When I look at the coefficients numerically, they do not appear to converge towards 0 that rapidly. They do become smaller eventually, but the progression is uneven:

1, -.577, -.656, .420, .167, .0422, -.00962, -.00722, -.00117, .000215, .000128, ...

Thank you very much.

Actually the first 26 coefficients of a similar function 1/Gamma(z) are under formula 6.1.34 of Abramowitz Stegun "Pocketbook of Mathematical Functions"

The cancellations that lead to the fast convergence of the coefficients are crucial and are not obvious from the first couple of coefficients as you rightfully write.For  cancellations the high digit precision is very important.
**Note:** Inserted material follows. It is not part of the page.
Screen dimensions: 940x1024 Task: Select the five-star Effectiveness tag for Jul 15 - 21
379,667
So I have calculated the coefficients to high precision (>100 digits) up to order n=100:

For faster convervegence I have used

exp(EULER*z)/Gamma(1-z) = exp(sum(-zeta(n)/n*z^n))  (can be deduced from 6.1.33 of the above mentioned book.
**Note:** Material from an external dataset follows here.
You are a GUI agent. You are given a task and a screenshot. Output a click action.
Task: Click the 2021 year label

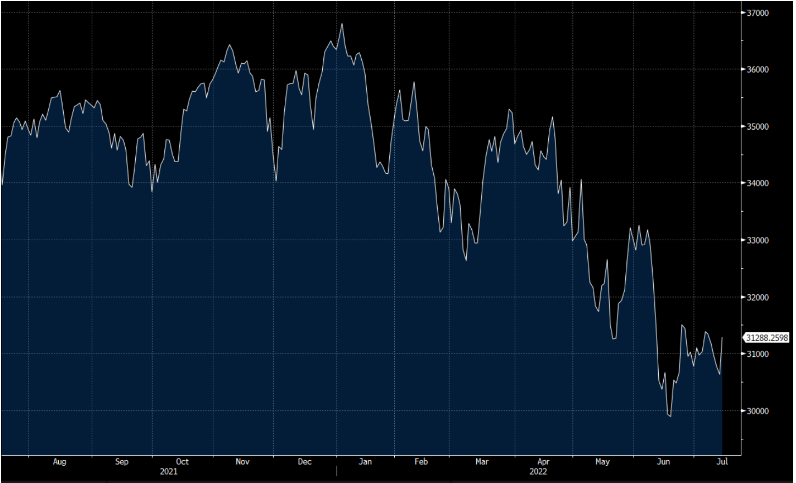point(169,472)
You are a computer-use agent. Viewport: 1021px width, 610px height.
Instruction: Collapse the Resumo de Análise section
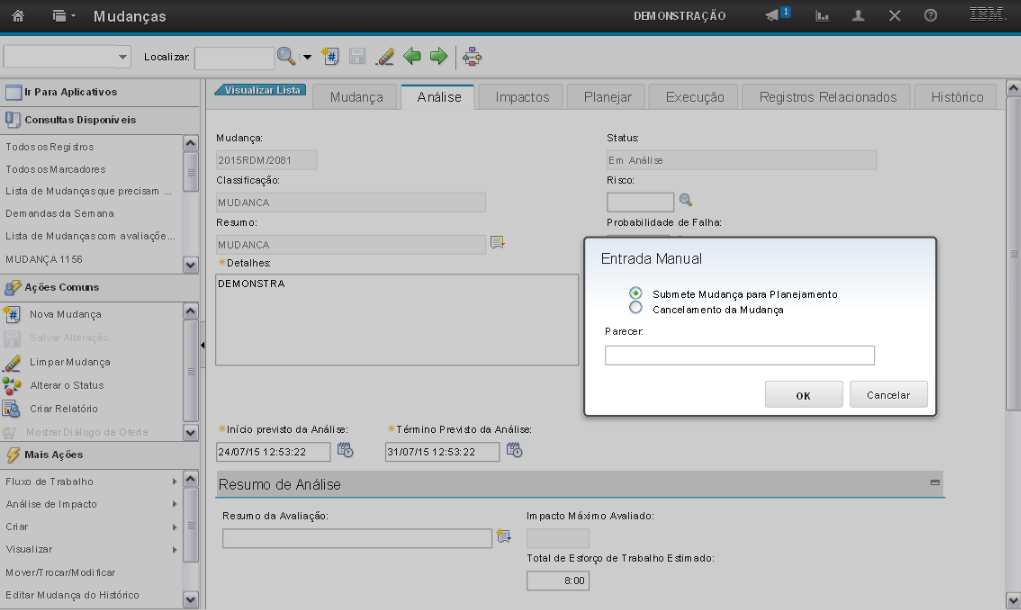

I have found my formula from these numerical calculations with a coefficient A = 2/PI or at least quite close to it.

But I had hoped someone had done a saddlepoint calculation of the coefficients for high order (hopefully that is possible) and so a good formula was already known somewhere in the literature. 
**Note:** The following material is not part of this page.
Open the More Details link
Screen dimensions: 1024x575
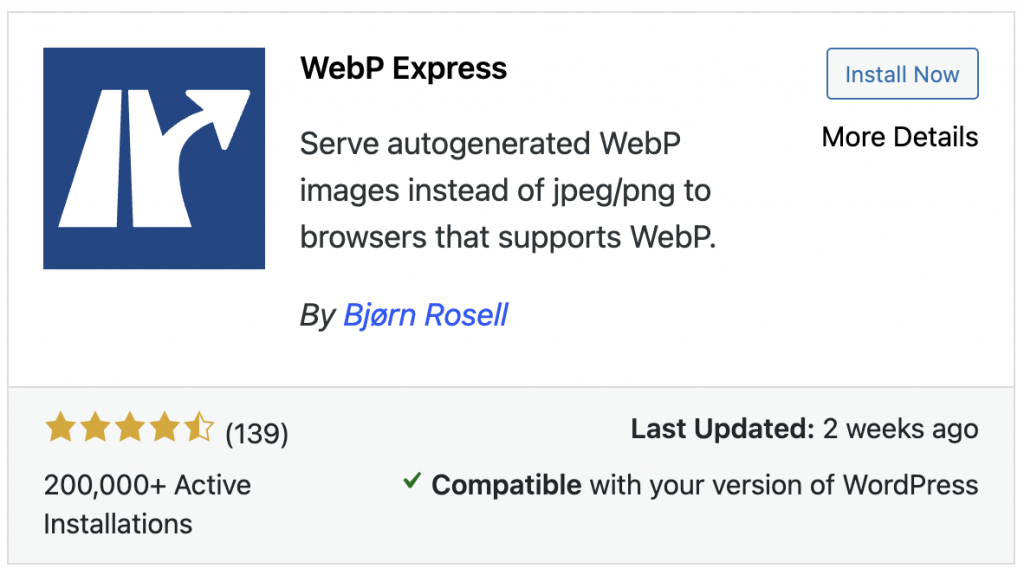click(x=900, y=137)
Both Γ(1-z) and  1/Γ(1-z) are analytic in the neighbourhood of z=0. The sought-after asymptotic series for 1/Γ(1-z) for z → 0 is thus obtained from the Taylor series expansion of Γ(1-z) around z=0 followed by the calculation of the reciprocal of this series. For the calculation of the former series, make use of the expression in Eq. (6.1.1) of Abramowitz & Stegun; because of the exponential function exp(-t) in the integrand of this expression, the coefficients of any finite-order Taylor series expansion of Γ(1-z) around z=0 are bounded.

Incidentally, if you have Mathematica at hand, calculation of the sought-after asymptotic series is very straightforward.*  With γ = 0.577215... denoting the Euler constant, one has:

1//Γ(1-z) ~ 1 - γ z + (6 γ2 - π2) z2/12 + ...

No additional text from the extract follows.